__TASK STATEMENT__.
How many lines of the material below contain the string "Viewport"? Case counts, and your reply should be only the number.

__LISTED RECORDS__.
--- Start ---

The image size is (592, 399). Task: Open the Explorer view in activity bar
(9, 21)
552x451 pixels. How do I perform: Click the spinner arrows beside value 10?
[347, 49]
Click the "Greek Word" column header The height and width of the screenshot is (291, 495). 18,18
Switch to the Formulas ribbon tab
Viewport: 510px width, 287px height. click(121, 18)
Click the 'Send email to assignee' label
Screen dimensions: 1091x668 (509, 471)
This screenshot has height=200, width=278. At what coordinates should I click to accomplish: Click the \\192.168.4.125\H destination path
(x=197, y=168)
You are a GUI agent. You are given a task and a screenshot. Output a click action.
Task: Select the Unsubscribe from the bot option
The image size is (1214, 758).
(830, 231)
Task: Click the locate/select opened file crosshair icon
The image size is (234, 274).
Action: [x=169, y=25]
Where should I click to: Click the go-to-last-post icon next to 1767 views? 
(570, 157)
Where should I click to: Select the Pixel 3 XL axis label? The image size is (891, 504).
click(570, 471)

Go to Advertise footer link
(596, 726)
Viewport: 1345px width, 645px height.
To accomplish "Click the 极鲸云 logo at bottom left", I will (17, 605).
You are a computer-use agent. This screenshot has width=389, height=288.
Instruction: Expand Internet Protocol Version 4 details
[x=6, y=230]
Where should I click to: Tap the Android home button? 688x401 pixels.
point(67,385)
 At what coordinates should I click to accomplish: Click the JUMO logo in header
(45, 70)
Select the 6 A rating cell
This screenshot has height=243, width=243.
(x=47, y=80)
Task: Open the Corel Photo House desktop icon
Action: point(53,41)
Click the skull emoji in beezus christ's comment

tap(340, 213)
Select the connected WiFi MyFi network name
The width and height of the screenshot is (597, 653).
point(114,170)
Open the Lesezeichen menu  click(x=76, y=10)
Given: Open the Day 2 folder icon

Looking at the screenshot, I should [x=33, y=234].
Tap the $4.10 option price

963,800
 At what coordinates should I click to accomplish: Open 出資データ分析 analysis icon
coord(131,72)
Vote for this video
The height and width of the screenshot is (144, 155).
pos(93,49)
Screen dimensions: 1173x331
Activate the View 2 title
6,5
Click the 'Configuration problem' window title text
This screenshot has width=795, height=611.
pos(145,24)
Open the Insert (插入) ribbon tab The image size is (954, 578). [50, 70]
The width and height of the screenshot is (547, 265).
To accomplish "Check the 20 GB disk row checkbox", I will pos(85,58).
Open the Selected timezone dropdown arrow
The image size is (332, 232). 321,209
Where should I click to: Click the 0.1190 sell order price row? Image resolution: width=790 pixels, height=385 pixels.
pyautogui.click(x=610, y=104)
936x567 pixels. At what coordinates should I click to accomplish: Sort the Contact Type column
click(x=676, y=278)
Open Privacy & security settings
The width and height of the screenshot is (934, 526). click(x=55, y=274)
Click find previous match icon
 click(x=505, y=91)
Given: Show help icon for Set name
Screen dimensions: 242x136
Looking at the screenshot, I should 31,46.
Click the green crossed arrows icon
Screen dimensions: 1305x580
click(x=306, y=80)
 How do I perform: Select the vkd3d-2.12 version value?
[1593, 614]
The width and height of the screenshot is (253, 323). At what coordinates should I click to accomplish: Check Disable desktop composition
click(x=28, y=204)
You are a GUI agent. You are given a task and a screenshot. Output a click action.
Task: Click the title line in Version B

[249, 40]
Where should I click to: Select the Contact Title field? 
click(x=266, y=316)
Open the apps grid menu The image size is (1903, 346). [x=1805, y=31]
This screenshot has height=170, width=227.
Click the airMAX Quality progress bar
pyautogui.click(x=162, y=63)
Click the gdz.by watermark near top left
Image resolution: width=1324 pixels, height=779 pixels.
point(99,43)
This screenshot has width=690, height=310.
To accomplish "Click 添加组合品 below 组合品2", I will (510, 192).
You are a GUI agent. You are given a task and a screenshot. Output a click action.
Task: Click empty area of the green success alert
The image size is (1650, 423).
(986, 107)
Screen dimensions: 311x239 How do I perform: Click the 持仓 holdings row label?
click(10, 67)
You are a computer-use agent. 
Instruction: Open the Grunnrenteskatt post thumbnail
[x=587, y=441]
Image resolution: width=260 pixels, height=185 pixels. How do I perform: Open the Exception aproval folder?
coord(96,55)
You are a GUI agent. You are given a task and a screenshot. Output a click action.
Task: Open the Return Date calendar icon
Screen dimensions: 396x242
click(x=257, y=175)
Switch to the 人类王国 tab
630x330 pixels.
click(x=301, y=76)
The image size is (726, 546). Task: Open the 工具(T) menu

--- End ---

__EXERCISE RESULT__.
2